DJP Ramal Penerimaan Pajak Semester II Melandai, Ini Faktornya
Direktorat Jenderal Pajak (DJP) memperkirakan, penerimaan pajak pada paruh kedua tahun ini tidak akan tumbuh sekuat pada semester pertama tahun ini. Ada sejumlah faktor yang mempengaruhi, mulai dari risiko dampak perlambatan ekonomi global, basis penerimaan pajak tahun lalu, hingga tidak ada laginya Program Pengungkapan Sukarela (PPS) alias Tax Amensty Jilid II.

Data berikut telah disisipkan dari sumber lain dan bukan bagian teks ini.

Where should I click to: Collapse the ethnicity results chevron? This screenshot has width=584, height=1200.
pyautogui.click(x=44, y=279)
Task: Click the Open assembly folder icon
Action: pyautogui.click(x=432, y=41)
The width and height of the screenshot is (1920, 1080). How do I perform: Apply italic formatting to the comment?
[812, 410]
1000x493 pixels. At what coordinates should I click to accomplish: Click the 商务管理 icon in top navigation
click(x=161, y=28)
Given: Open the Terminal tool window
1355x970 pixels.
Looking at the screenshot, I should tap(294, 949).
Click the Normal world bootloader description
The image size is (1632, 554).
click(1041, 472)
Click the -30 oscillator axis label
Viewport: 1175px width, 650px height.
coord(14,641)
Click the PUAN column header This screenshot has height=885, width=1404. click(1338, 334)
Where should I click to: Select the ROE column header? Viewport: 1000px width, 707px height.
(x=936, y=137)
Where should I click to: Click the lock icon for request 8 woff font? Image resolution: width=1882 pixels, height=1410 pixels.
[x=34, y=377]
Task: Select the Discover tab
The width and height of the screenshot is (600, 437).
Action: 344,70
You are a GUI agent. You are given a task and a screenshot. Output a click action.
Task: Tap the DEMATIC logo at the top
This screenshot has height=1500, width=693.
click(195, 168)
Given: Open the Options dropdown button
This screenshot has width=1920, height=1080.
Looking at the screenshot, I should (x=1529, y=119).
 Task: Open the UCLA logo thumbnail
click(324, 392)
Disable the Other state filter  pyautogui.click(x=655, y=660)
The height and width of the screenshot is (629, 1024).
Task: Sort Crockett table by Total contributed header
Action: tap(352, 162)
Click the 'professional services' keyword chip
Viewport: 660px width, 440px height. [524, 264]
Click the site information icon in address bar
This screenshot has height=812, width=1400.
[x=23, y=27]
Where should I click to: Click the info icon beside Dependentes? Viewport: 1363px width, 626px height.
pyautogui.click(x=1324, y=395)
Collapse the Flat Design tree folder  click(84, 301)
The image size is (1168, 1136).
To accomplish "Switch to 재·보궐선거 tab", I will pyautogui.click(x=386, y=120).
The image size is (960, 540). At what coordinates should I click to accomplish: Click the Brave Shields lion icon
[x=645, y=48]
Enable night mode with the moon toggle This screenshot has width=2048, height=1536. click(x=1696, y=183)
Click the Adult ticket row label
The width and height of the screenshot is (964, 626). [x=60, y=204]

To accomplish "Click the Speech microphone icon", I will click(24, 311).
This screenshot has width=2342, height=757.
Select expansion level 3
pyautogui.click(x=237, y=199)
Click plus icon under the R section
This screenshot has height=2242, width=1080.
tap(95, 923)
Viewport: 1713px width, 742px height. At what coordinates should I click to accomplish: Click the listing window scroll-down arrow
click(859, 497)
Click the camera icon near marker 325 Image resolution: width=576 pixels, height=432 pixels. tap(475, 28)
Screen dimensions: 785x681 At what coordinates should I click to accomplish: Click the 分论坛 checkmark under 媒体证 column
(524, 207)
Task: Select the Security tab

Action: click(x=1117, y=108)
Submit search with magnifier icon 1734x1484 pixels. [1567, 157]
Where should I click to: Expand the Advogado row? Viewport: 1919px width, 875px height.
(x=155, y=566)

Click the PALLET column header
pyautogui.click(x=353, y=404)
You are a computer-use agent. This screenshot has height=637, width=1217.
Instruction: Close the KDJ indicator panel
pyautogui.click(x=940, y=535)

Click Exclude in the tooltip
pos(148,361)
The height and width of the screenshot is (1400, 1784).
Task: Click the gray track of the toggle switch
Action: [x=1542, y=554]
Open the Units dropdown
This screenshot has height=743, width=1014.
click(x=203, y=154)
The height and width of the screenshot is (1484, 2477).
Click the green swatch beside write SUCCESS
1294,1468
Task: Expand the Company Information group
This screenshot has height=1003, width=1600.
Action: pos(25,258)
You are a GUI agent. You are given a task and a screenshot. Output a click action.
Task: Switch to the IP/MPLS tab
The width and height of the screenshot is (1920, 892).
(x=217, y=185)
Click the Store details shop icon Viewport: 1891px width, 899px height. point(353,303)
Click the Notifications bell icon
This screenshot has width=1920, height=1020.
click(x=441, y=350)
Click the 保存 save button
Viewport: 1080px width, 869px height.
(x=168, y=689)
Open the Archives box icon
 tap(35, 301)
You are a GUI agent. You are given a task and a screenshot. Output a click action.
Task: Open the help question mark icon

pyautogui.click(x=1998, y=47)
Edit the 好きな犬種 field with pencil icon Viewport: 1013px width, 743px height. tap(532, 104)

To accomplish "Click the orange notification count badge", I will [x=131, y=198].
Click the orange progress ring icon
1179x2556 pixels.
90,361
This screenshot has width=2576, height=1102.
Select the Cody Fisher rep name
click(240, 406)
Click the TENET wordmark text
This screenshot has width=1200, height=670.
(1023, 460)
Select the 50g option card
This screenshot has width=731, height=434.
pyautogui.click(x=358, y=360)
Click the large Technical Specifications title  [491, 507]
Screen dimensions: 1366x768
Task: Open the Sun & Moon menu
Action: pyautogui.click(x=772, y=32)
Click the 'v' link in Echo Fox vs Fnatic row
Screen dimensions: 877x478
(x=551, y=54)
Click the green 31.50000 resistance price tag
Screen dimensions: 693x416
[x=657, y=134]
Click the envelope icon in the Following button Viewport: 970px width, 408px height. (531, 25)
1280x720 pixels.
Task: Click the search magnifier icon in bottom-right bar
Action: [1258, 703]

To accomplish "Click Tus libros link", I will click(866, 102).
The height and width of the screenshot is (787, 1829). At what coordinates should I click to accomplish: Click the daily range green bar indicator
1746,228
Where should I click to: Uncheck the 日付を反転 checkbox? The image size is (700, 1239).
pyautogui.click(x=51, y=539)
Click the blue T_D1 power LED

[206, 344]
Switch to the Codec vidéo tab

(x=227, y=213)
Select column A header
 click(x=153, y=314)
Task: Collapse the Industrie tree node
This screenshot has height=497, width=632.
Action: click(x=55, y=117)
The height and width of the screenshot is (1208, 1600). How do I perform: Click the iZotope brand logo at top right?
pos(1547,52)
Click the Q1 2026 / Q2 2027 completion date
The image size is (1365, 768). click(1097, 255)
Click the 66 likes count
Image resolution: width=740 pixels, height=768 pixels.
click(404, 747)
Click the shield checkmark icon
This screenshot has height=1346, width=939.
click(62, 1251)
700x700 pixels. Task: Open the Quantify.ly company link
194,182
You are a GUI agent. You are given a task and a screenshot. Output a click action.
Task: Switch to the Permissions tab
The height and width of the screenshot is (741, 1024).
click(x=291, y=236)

"Kami ekspektasikan mungkin semester II, agak sedikit berkurang kekuatan pertumbuhan pajak. Semester I kan memang basis penerimaannya tahun lalu juga lebih rendah," kata Direktur Jenderal Pajak Suryo Utomo dalam diskusi dengan wartawan, Selasa (2/8)
Suryo menyebut, penerimaan pajak semester kedua masih akan konsisten tumbuh. Meski demikian, ia mewaspadai meningkatnya risiko perlambatan ekonomi dunia yang dapat memberi dampak kepada ekonomi domestik.
"Pengaruhnya ke ekonomi akan berdampak pada penerimaan perpajakan. Sebagaimana diketahui bahwa penerimaan perpajakan itu memang hasil dari kegiatan ekonomi. Kalau ekonomi, bagus maka penerimaan pajak bagus," kata Suryo.
Selain itu, menurut dia, pertumbuhan penerimaan pajak semester II ini kemungkinan tidak akan terlalu tinggi karena penerimaan pajak periode yang sama tahun lalu sudah tinggi. Harga komoditas mulai merangkak naik memasuki paruh kedua tahun lalu sehingga pengaruhnya terhadap peningkatan penerimaan pajak sudah terlihat menuju penghujung tahun 2021.
Faktor lainnya, ada beberapa item penerimaan yang tidak akan terulang di semester II, di antaranya ada;ah program Pengungkapan Pajak Sukarela (PPS). Pemerintah meraup penerimaan mencapai Rp 61 triliun dari program Tax Amensty Jilid II tersebut.
Total penerimaan pajak sepanjang semester I tahun ini sudah mencapai Rp 868,3 triliun. Realisasi tersebut naik 55,7% dibandingkan tahun lalu. Pertumbuhan semester I tahun ini jauh lebih tinggi dibandingkan pertumbuhan semester I 2021 yang hanya 5%.
Ia menjelaskan, ada empat penyebab kuatnya pertumbuhan penerimaan pajak paruh pertama tahun ini. Pertama, harga Komoditas yang tinggi telah menyumbang terhadap penerimaan pajak.
Kedua, pertumbuhan ekonomi yang kuat memberi kontribusi ke penerimaan pajak khususnya terlihat melalui penerimaan Pajak Pertambahan Nilai (PPN) dalam negeri dan PPN impor. Perekonomian tumbuh 5,01% pada kuartal I dan perkiraan Kemenkeu serta Bank indonesia perutmbuhanya masih di atas 5% pada kuartal II lalu.
ketiga, basis penerimaan pajak pada semester I 2021 relatif rendah. Pasalnya, pada tahun lalu pemerintah masih banyak menggelontorkan insentif pajak yang hampir tersebar di seluruh sektor usaha, tujuannya mendukung pemulihan ekonomi.
Keempat, dampak dari implementasi beleid baru perpajakan UU Harmonisasi Peraturan perpajakan (UU HPP). Hal ini terlihat dari penerimaan pajak dari program Tax Amnesty Jilid II serta penyesuaian tarif PPN mulai April.